Stored items:
━━━━━━━━━━━━━━━━
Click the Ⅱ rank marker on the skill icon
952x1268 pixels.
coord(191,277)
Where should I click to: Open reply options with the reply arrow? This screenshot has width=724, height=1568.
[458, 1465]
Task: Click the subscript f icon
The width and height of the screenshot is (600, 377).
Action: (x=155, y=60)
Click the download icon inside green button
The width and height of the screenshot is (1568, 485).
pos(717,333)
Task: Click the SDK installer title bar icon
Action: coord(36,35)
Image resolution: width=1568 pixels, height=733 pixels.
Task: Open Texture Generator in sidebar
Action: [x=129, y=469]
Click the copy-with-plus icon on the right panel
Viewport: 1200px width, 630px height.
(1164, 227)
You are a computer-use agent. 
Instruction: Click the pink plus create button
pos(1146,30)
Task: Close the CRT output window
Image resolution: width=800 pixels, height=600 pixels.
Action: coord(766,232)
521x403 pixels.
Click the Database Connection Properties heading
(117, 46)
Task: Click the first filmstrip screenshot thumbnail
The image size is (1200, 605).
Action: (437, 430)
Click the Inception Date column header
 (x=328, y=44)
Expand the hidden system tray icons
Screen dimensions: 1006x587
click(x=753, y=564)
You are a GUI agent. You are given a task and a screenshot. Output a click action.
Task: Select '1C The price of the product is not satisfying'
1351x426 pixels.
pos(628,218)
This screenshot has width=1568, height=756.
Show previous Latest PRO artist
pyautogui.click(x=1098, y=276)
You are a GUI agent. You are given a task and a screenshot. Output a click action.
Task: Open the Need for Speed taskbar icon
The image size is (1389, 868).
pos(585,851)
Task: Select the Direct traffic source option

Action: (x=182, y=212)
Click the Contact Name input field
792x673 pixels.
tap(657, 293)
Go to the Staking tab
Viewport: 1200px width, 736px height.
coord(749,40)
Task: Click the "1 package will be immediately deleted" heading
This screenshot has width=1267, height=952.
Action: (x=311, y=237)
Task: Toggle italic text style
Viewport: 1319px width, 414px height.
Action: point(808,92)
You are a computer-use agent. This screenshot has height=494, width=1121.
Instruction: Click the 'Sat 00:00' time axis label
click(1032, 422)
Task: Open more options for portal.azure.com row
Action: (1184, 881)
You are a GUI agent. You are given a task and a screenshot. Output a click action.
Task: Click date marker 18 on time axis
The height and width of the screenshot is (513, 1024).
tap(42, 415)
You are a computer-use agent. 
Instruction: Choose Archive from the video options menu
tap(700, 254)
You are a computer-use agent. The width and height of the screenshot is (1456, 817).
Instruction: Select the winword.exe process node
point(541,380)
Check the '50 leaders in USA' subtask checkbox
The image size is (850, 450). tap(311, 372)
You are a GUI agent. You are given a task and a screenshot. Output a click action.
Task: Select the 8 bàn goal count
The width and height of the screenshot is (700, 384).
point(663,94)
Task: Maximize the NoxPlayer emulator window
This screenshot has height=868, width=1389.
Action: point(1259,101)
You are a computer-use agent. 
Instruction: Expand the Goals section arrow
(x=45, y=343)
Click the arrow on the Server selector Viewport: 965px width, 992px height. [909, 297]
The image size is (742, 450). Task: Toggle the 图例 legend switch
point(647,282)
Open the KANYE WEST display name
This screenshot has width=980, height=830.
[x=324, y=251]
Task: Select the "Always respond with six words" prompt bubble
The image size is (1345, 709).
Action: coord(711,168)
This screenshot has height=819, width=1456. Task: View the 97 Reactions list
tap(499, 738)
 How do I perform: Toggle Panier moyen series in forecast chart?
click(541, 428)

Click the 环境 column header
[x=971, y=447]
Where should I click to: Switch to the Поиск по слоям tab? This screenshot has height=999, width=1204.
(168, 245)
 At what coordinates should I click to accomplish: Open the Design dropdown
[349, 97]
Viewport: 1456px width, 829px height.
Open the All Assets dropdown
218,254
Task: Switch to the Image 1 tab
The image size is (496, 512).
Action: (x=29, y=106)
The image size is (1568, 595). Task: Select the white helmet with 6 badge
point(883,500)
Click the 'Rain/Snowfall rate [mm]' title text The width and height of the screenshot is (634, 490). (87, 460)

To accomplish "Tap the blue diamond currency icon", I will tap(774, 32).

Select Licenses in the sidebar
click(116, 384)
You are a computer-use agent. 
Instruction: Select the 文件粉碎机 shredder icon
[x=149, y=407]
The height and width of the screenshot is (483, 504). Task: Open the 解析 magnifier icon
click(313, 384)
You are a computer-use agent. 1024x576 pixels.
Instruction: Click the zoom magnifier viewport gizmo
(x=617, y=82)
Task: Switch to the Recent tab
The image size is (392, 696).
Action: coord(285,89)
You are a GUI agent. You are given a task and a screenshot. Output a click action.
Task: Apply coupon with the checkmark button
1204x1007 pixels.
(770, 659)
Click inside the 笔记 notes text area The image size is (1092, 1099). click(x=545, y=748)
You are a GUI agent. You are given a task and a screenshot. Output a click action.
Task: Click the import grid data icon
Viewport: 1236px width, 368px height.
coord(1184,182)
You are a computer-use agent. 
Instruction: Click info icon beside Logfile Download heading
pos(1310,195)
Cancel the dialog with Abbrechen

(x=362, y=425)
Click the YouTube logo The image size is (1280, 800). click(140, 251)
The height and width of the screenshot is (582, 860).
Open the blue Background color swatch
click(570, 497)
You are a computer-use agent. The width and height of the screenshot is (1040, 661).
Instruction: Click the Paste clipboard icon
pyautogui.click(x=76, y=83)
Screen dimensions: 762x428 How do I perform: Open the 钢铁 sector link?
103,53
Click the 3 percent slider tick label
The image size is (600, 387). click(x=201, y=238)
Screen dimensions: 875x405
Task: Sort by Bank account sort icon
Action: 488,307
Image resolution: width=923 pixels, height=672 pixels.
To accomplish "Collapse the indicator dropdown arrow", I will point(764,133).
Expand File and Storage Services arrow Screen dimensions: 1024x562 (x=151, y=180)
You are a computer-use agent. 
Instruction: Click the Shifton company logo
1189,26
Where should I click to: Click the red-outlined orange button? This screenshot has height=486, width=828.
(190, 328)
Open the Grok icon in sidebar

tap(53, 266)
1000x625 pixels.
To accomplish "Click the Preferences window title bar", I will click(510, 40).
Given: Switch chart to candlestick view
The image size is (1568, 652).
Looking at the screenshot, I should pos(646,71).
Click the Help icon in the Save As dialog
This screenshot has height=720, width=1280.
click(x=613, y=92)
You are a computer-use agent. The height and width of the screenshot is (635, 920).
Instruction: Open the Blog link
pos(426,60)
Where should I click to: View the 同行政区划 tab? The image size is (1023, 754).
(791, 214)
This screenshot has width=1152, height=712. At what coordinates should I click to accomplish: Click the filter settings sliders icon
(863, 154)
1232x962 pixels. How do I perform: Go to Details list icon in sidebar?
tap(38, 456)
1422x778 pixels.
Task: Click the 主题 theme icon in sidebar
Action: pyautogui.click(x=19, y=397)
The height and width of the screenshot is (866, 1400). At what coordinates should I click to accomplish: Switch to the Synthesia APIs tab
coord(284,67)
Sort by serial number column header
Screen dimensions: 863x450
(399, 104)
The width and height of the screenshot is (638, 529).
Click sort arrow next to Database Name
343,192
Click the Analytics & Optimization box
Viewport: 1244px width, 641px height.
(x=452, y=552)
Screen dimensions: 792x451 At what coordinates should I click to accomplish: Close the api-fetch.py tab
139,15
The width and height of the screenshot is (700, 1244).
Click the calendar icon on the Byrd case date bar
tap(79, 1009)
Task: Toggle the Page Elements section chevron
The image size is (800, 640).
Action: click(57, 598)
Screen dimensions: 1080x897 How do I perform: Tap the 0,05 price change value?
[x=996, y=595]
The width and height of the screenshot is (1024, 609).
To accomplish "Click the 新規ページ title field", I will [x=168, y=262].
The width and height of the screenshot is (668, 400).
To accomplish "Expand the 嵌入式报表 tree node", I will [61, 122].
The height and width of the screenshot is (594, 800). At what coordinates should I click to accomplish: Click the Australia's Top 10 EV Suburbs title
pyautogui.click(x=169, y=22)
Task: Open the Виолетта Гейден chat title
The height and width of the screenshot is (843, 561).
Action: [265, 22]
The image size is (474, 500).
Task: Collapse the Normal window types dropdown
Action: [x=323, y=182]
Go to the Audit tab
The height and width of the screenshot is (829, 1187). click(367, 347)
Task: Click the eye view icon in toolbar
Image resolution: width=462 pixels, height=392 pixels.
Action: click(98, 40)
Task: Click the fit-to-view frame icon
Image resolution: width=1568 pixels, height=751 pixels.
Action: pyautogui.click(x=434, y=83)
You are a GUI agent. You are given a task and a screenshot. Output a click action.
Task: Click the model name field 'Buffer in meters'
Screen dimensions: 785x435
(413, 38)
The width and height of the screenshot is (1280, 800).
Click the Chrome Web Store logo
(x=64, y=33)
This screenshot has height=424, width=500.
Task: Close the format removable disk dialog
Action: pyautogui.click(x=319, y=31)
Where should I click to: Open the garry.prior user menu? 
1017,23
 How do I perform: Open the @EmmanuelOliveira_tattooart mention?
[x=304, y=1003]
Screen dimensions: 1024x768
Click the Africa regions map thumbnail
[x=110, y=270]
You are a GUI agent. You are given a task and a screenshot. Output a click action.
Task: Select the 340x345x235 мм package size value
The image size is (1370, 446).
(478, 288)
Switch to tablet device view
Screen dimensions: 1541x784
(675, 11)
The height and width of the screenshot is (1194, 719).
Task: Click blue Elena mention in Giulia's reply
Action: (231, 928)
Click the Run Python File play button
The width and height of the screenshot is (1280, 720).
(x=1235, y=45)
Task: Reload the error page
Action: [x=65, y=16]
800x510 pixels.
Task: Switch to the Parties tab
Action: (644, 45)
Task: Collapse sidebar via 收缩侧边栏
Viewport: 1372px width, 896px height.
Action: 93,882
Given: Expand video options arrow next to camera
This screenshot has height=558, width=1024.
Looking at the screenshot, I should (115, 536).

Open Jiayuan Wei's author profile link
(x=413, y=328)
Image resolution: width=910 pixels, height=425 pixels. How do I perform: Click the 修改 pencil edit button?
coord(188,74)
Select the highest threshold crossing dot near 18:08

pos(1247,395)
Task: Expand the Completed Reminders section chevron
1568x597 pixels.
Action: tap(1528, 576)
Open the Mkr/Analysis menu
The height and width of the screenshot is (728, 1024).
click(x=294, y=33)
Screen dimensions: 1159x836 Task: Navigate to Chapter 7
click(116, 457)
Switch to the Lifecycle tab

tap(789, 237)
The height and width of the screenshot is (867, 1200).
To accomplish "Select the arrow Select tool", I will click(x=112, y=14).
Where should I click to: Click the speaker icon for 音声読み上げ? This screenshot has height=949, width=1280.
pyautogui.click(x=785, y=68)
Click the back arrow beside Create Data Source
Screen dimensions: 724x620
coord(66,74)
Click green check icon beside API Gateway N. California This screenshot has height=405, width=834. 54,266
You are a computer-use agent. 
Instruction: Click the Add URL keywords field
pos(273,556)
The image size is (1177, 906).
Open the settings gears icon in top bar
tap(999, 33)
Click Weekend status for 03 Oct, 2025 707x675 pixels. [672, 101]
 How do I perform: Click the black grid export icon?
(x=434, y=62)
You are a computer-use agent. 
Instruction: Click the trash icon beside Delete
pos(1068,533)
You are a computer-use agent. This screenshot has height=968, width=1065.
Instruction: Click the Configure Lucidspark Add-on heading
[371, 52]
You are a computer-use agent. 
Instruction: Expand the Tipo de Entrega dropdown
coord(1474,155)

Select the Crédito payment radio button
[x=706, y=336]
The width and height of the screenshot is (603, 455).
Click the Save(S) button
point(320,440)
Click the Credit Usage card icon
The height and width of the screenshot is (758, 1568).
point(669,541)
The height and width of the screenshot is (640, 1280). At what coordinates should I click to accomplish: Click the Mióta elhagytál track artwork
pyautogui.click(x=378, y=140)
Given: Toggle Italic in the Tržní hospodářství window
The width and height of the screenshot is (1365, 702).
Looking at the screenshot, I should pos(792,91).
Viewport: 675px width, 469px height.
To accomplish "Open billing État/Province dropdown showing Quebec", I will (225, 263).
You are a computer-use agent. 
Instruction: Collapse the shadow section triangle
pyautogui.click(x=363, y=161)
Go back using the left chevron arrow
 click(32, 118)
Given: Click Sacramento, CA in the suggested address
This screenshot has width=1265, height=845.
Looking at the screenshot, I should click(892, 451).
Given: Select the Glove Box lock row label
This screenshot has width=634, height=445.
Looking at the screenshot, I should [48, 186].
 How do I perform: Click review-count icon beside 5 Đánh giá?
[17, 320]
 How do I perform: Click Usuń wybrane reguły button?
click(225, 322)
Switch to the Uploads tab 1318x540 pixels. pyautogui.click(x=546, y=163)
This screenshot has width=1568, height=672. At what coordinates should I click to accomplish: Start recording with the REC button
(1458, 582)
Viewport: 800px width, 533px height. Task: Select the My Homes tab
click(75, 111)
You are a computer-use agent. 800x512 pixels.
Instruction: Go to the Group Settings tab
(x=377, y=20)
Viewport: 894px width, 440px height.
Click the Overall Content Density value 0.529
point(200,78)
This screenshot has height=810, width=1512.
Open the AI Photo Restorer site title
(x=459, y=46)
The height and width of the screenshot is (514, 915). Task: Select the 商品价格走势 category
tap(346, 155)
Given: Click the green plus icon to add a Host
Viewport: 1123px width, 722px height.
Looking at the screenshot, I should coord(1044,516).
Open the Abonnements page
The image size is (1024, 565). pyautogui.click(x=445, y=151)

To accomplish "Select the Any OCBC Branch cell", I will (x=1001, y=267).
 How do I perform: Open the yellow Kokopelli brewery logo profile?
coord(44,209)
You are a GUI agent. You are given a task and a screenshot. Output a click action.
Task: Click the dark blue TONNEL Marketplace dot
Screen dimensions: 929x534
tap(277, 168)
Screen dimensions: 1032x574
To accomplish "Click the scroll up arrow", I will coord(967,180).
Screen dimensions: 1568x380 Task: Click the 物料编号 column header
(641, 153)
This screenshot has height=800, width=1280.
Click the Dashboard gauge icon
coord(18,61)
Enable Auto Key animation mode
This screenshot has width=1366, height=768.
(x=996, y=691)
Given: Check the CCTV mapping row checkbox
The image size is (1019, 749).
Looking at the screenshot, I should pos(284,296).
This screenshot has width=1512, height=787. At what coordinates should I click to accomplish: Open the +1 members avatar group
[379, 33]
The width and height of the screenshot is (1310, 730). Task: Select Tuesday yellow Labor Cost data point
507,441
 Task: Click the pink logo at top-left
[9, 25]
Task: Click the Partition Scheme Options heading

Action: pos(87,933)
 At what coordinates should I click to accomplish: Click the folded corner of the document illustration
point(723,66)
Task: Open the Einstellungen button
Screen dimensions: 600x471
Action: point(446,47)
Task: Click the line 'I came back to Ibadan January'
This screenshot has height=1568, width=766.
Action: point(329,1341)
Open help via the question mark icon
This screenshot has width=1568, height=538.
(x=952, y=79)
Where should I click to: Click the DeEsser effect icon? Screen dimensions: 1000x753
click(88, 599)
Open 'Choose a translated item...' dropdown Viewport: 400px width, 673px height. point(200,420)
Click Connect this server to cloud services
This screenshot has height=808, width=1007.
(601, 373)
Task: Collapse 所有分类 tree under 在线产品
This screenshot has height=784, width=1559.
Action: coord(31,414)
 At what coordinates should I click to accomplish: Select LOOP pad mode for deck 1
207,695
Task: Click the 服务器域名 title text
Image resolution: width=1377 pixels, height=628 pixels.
━━━━━━━━━━━━━━━━
• What the task requires: Give only the lines from the one holding "Task: Select the 340x345x235" through the one holding "Switch to tablet device view", each restated exactly as it appears above.

• Exercise response:
Task: Select the 340x345x235 мм package size value
The image size is (1370, 446).
(478, 288)
Switch to tablet device view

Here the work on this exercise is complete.